Mapping m6A modifications on viral RNA
The presence of m6A modifications on viral RNAs has been known for over 30 years, but lack of technology had prohibited its further investigation. The IAV-m6A project aimed to map the m6A modifications on the genome of Influenza A virus, IAV, unveiling at the same time its functional significance. This research was undertaken with the support of the Marie Skłodowska-Curie (MSC) programme. “The goal of the study was to decipher the role of m6A modifications on viral replication and identify how loss of these modifications affects viral pathogenesis,” explains David Courtney, MSC research fellow. Using an antibody-based method, Courtney identified the location of these m6A modifications on viral RNA, and then mutated the IAV genome to prevent m6A addition at these sites. Subsequent in vitro and in vivo characterisation of these mutant viruses confirmed that the m6A modifications favour IAV replication. Using mass spectrometry, the fellow studied additional RNA modifications such as 5-methylcytosine (m5C) and, alongside m6A, found them to be enriched on RNA virus genomes when compared to cellular mRNAs. “This significant enrichment of various modifications on the genomes of RNA viruses, including influenza A and HIV-1, was the most important finding of the project and probably reflects positive viral evolution,” notes Courtney. Importantly these modifications proved to be advantageous to the viral replication cycle and protein production. IAV replicated much slower in cells lacking METTL3, the key protein that deposits m6A modifications on RNA. These cells also produced less IAV upon infection, underscoring the role of m6A in IAV RNA regulation. This result was corroborated by experiments in cells overexpressing the proteins YTHDF1 and YTHDF2 that detect m6A modifications, where an increase in IAV RNA and protein levels was evident.

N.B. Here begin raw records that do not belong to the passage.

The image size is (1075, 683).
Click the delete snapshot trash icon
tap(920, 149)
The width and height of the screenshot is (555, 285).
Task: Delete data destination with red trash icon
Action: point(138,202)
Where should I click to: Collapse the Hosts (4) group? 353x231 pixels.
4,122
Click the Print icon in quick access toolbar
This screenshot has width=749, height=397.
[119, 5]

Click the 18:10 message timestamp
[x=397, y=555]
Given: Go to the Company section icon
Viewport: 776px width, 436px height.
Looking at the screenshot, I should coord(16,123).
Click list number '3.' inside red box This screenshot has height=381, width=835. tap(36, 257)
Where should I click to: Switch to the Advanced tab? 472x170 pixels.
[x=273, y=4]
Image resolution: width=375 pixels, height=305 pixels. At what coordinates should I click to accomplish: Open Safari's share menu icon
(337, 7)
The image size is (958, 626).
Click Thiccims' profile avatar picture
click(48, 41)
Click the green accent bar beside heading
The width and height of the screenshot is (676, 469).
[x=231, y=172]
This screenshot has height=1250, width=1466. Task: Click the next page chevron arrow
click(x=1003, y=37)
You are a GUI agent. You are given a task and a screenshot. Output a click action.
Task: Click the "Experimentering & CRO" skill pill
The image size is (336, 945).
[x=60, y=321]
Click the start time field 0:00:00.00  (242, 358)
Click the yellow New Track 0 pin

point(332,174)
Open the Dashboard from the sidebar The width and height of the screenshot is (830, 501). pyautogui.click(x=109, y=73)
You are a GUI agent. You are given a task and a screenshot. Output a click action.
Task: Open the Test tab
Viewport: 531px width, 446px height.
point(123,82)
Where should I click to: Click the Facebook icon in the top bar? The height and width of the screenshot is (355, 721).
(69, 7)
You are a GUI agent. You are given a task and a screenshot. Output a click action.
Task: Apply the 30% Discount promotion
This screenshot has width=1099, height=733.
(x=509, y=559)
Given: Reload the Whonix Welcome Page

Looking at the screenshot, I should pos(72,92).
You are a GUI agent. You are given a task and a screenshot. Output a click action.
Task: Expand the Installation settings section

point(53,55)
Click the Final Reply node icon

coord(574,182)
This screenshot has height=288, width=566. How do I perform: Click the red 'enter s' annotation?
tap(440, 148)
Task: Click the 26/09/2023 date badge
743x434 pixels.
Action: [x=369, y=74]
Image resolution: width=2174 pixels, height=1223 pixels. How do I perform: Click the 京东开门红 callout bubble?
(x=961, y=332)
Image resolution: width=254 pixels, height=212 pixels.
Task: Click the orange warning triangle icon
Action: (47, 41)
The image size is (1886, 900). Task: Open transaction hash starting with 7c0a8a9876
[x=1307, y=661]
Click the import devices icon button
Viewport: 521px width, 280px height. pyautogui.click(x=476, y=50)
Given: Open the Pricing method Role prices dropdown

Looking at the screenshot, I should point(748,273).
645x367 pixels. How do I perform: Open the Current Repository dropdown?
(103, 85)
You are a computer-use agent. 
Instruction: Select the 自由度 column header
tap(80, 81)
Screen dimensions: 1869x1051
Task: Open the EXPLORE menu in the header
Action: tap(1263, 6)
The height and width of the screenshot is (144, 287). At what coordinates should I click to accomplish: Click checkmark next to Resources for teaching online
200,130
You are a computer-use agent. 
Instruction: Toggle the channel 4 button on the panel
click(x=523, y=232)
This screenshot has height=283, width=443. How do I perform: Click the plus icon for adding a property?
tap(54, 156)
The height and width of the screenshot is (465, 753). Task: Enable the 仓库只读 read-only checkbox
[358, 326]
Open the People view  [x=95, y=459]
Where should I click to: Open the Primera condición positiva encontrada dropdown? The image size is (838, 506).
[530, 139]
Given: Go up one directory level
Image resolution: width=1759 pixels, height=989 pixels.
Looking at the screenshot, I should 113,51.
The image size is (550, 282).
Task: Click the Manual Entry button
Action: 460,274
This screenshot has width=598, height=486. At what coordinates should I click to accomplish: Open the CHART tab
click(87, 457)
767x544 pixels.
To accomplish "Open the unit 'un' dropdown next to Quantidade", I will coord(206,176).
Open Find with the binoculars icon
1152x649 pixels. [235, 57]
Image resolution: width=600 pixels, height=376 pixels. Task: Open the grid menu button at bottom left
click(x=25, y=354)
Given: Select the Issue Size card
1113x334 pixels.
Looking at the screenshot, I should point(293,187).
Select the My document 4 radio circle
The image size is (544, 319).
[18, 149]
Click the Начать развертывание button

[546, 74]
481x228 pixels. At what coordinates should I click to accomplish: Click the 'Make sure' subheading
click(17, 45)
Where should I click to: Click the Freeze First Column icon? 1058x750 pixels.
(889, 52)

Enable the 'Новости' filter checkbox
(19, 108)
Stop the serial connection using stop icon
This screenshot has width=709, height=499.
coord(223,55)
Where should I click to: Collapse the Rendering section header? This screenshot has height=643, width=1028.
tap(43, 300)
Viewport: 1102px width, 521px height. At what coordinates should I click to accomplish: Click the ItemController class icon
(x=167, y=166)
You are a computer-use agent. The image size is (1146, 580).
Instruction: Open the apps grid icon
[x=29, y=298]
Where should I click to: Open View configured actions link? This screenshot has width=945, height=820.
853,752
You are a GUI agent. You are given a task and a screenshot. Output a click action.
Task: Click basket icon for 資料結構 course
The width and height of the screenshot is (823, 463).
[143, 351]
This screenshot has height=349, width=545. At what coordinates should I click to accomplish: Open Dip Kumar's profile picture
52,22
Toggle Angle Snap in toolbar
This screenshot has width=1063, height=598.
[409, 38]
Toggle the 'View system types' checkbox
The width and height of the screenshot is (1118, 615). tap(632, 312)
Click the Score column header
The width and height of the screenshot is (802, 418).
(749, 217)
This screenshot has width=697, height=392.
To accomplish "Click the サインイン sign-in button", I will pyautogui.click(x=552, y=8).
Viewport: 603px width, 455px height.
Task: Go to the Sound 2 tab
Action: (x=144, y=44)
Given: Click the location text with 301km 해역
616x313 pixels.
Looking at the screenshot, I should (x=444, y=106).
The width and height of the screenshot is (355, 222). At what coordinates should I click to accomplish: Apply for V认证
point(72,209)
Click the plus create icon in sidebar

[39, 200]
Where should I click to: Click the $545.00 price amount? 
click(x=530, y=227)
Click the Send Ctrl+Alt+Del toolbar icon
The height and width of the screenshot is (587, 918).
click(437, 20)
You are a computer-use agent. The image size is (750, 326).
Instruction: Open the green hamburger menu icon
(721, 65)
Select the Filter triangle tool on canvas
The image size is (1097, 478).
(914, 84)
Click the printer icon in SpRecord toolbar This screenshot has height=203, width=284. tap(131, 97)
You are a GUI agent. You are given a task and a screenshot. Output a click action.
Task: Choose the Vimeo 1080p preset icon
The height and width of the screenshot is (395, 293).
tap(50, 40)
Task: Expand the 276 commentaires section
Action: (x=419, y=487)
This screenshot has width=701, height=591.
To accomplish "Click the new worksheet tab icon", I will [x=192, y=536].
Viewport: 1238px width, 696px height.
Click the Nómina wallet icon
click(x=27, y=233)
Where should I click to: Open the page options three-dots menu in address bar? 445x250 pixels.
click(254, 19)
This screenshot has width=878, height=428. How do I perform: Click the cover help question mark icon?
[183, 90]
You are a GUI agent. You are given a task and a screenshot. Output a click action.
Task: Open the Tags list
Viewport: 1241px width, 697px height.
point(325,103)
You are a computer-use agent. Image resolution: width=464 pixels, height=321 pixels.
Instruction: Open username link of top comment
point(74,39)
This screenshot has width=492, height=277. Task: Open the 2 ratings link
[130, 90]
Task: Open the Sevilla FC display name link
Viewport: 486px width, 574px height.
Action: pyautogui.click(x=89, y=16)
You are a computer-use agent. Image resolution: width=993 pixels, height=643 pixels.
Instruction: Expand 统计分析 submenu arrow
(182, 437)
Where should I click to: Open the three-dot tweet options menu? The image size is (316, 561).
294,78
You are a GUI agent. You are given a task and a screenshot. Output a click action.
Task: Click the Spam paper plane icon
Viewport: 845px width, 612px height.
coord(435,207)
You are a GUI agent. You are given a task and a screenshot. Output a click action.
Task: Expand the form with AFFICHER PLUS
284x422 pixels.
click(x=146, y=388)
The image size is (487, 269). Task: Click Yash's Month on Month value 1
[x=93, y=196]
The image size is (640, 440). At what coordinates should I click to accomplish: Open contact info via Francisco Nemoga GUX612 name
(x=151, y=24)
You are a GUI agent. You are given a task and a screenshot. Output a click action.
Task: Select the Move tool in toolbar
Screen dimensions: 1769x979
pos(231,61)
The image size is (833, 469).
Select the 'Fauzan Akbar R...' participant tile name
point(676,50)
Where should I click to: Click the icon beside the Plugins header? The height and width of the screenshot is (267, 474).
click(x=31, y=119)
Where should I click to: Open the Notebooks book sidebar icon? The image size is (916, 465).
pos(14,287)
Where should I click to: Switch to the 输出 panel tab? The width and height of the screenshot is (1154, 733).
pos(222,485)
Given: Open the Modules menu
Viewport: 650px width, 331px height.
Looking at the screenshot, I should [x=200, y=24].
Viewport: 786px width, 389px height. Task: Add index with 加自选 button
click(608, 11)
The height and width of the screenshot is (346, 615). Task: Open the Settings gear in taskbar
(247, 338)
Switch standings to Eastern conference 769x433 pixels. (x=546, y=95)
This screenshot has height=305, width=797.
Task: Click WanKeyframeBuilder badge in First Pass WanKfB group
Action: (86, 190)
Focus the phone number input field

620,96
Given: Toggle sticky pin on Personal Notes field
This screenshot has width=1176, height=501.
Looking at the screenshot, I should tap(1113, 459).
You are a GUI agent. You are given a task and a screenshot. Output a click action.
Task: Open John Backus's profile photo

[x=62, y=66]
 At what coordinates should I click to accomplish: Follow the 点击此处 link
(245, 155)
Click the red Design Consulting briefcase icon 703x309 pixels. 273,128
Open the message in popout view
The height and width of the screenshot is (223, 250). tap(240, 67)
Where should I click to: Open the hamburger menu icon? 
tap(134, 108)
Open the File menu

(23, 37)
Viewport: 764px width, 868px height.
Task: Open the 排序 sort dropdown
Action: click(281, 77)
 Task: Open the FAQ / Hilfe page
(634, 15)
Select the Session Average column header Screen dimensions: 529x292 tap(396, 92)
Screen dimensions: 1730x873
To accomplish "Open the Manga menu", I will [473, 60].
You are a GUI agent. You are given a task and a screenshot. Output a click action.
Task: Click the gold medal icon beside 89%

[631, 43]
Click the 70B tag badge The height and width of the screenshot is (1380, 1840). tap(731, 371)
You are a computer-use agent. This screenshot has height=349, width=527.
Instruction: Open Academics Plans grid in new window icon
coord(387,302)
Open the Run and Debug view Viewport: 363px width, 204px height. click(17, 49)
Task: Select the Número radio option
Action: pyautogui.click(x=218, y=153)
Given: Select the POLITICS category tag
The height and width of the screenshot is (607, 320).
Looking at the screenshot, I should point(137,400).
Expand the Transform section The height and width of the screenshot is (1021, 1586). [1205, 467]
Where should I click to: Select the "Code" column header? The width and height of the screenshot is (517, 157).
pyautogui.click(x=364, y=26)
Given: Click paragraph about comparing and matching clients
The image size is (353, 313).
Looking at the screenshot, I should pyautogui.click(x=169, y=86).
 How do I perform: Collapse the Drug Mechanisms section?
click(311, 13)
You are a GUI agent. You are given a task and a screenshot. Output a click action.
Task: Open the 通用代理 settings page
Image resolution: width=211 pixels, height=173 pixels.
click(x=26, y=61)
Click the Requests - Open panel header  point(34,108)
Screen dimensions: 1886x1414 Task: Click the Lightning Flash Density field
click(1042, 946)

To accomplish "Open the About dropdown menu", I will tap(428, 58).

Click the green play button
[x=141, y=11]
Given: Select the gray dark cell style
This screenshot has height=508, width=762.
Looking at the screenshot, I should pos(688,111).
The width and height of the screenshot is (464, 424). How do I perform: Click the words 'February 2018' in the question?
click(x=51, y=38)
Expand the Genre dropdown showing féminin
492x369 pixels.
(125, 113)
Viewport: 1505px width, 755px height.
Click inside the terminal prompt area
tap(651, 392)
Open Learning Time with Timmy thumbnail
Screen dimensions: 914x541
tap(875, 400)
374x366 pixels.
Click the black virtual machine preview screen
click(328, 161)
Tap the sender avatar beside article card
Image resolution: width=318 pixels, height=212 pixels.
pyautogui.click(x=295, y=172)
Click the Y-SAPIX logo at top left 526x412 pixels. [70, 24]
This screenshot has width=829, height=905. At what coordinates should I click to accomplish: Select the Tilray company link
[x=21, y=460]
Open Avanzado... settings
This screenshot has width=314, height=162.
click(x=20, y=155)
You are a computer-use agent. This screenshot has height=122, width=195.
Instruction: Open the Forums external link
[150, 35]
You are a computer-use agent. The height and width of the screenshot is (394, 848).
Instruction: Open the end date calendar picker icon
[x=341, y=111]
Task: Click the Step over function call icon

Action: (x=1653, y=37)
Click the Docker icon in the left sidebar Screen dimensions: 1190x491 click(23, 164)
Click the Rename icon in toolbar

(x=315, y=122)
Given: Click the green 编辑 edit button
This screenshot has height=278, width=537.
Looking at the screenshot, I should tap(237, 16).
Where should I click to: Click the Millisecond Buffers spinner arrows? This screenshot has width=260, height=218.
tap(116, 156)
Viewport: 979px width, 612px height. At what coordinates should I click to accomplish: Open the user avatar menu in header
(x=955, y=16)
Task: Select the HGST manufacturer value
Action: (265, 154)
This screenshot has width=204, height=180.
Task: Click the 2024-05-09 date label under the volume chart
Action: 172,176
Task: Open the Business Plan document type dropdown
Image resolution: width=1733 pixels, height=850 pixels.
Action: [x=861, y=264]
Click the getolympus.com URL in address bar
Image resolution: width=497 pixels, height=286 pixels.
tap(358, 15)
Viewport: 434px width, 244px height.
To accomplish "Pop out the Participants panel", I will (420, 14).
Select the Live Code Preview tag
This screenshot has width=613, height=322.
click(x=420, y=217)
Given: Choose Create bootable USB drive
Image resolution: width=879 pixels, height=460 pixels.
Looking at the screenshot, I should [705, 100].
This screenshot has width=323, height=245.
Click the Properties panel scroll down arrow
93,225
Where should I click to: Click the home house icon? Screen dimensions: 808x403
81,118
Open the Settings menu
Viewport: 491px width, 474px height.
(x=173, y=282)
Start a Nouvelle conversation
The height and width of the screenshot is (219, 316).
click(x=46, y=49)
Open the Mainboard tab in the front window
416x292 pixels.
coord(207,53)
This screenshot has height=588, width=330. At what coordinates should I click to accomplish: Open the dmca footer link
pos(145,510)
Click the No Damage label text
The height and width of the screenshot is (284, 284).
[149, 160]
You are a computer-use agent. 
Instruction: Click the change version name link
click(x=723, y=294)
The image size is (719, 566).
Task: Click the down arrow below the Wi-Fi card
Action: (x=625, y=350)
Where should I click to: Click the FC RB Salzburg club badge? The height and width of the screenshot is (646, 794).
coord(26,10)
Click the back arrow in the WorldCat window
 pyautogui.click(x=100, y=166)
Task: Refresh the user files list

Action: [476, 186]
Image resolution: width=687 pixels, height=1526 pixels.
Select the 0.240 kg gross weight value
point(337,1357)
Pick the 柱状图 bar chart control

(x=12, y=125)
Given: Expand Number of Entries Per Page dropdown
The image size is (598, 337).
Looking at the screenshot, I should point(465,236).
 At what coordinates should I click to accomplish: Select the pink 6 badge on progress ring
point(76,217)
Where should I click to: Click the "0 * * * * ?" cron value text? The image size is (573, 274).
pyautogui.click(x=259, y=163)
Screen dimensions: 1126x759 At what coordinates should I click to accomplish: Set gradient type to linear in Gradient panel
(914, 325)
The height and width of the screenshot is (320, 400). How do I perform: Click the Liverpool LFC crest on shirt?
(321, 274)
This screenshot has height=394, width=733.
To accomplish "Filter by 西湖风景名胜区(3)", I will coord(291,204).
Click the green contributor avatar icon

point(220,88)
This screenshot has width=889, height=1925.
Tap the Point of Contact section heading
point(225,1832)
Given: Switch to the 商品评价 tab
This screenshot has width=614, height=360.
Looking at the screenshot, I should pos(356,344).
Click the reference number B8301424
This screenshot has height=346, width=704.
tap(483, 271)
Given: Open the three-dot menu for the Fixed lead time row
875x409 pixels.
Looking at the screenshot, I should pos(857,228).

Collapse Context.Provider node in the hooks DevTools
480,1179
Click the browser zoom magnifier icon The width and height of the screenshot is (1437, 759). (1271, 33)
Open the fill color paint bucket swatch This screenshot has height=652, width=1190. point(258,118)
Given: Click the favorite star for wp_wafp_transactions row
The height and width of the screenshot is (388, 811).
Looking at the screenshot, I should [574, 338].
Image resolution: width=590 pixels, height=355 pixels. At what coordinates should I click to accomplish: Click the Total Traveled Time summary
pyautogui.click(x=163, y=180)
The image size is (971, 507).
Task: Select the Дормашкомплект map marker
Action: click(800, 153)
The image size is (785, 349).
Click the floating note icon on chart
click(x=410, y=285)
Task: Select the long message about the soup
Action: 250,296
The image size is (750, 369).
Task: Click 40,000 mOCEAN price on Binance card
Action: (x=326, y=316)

Although the IAV-m6A project undertook fundamental viral research with no direct clinical outcome, the research provided knowledge on virus evolution and the viral life cycle has translational potential. The identification of key proteins or modifications implicated in virus replication can lead to the development of novel small molecule antivirals that can slow down viral growth. Moreover, project findings can help increase IAV protein production, an essential step in the vaccine production pipeline to meet the demand for increased vaccine doses. David Courtney has been awarded an ERC Starting Grant which will help him set up his own research group at Queen’s University Belfast, in the United Kingdom. The aim of the group will be to explore further how a wide range of RNA modifications are used by IAV during its replication cycle. Additional mechanisms of post transcriptional regulation of IAV RNA will also be investigated.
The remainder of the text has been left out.